Лишь волна холода окатила изумленного Масуда.
Свиток двенадцатый
Не сразу, о всесильный, далеко не сразу пришел в себя Масуд. Удивление, потрясение, страх – самые разные чувства кипели в его душе. Он не мог закрыть глаза, опасаясь, что миг обращения в ничто такого с виду обыкновенного человека, пусть и наряженного ярмарочным факиром, навсегда запечатлелся в его памяти. Должно быть, так оно и было, ибо слова удивительного мага: «Любой дар когда-нибудь тебе пригодится…» все звучали для Масуда. И каждое повторение этой фразы, даже мысленное, открывало новые грани своего значения.
«Но зачем? Аллах всесильный и всемилостивый, зачем?!»
Масуд вновь и вновь задавал этот вопрос, но, увы, ответа не было. Однако ощутил какую-то странную непривычную усталость: устали не ноги, как если бы они целый день мерили расстояние между лавками, не руки, как если бы долгие часы несли тяжкий груз. Устала душа, утомился разум, словно каждый взгляд Масуда вокруг был неподъемной тяжестью.
«Аллах всесильный и всевидящий! Ведь теперь все время я буду не просто видеть, а запоминать, не просто слышать, а поглощать памятью, не просто читать, а заучивать навсегда. Зачем, зачем мне это?»
Увы, ответа на этот вопрос пока не было. Однако припомнились, о нет, вновь прозвучали в ушах слова «когда-нибудь пригодится…»
– И да будет так!
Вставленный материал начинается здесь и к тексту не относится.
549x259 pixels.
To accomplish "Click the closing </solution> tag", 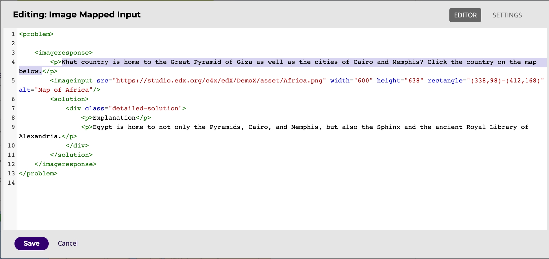I will coord(71,155).
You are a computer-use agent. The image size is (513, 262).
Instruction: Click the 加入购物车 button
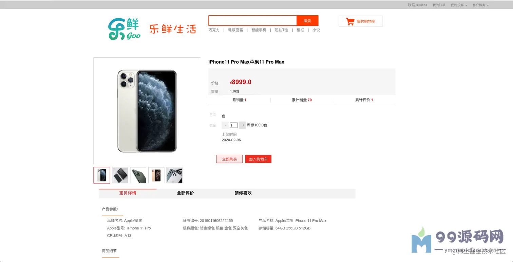[x=258, y=159]
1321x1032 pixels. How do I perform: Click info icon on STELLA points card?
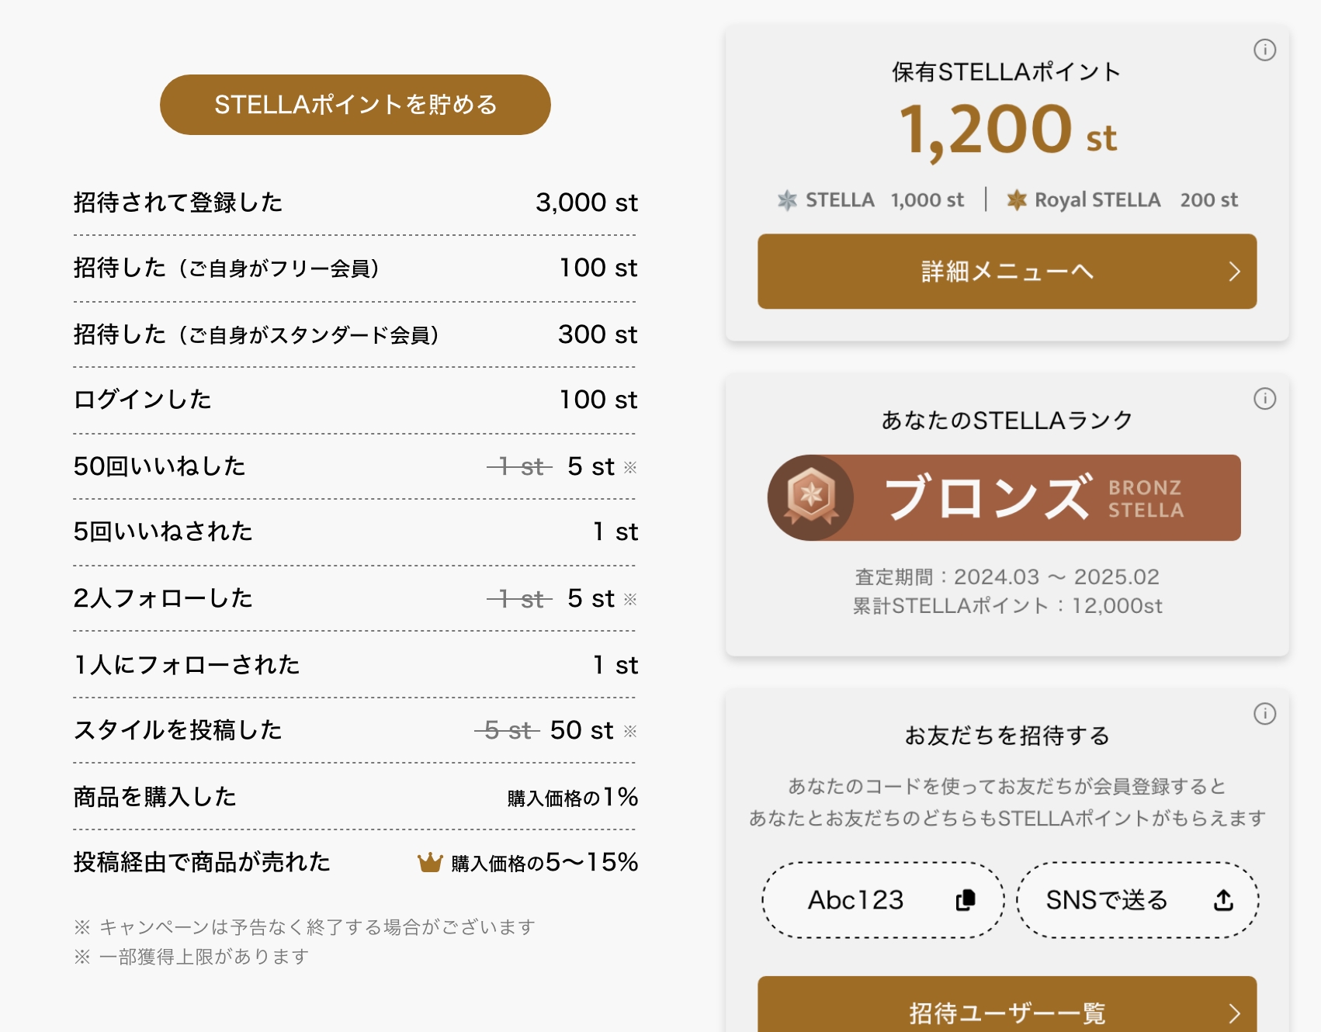click(x=1264, y=50)
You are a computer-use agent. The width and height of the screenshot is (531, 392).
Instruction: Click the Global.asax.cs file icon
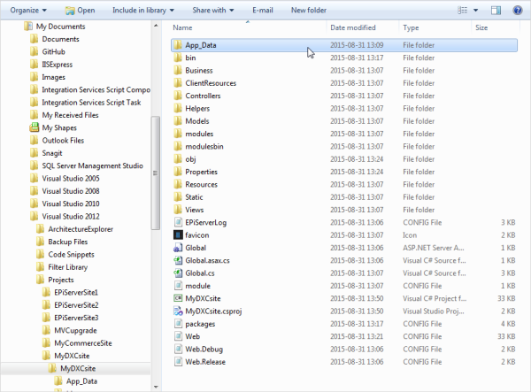(x=177, y=261)
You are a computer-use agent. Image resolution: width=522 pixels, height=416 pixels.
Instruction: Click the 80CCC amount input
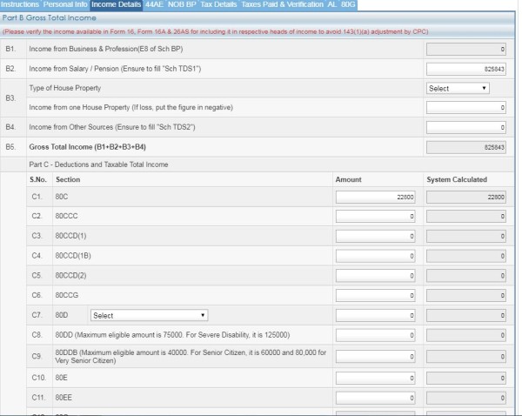coord(376,217)
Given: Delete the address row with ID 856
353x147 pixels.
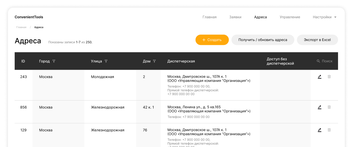Looking at the screenshot, I should coord(329,107).
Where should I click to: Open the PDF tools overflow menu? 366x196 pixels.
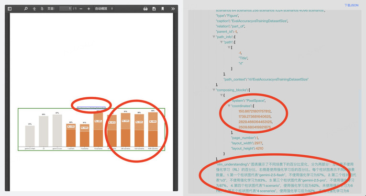click(173, 9)
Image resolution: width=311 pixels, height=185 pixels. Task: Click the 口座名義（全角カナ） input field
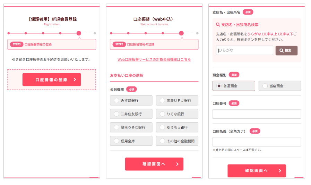tap(257, 142)
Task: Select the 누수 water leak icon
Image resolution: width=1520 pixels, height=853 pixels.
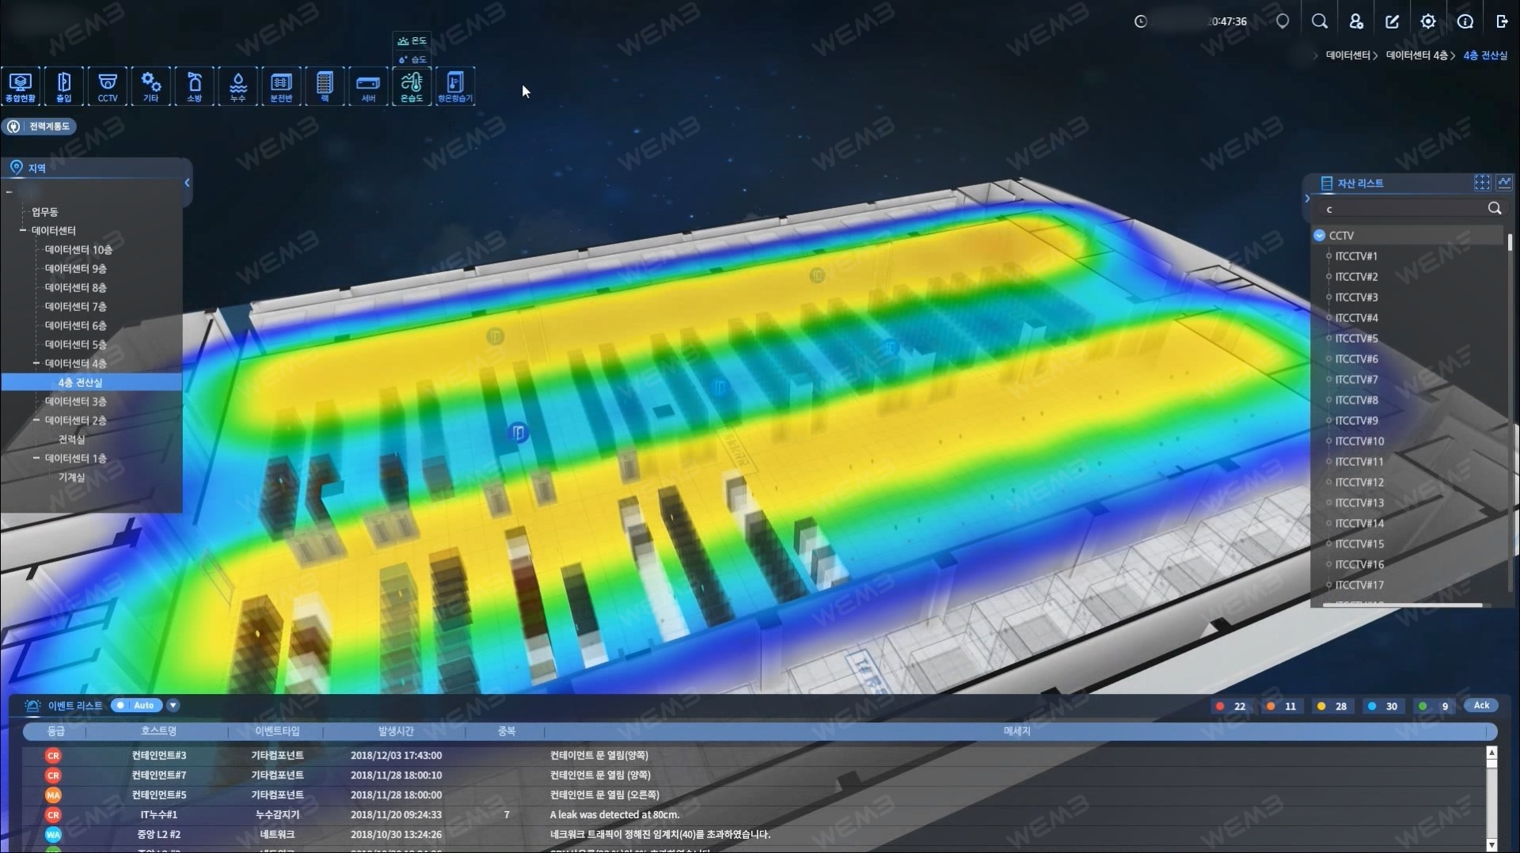Action: click(x=238, y=86)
Благодарю тебя, Аллах всесильный и всевидящий, за твой новый дар! Должно быть, его обретение, столь пугающее меня, тебе кажется шагом необходимым. Возможно, некогда оно станет необходимым и для меня.
Воистину, зачастую главное – верно оценить обретенное. Или понять и затвердить, что лишним оно не будет. Тогда пугающее знание становится отрадным и из помехи превращается в помощника.
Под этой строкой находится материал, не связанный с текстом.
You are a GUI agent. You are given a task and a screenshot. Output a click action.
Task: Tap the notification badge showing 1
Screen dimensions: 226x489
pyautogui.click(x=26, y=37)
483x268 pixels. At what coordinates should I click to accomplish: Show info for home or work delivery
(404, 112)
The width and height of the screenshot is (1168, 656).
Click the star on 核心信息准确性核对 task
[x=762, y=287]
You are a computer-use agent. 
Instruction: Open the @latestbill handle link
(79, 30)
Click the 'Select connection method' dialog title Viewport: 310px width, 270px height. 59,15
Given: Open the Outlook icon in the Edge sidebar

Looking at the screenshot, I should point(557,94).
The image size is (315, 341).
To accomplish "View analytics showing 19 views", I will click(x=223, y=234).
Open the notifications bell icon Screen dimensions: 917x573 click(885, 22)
Сборы шли полным ходом; вскоре Масуд должен был присоединиться к каравану, отправлявшемуся в самое сердце Лазуритового пути – древнюю Согдиану, прекрасный Мараканд, что расцвел под рукой железного хромца Темира-Тимура и превратился в роскошный и пышный Самарканд. Именно там и берет начало древний Лазуритовый путь, позже обращающийся в Тропу Шелка, что лежит до самых восходных пределов мира под рукой Аллаха всесильного и всевидящего.
Масуд вспомнил, как он впервые ступил на древние площади этого увенчанного великой славой города. Вспомнил он и путевые заметки рыцаря Рюи Гонсалеса де Клавихо, который описал прибытие посольства к пышному двору Тимура. Город поразил рыцаря, покорил, пленил его: «Столько здесь садов и виноградников, что, когда подъезжаешь к городу, – записал он, – видишь точно лес из высоких деревьев и посреди него сам город».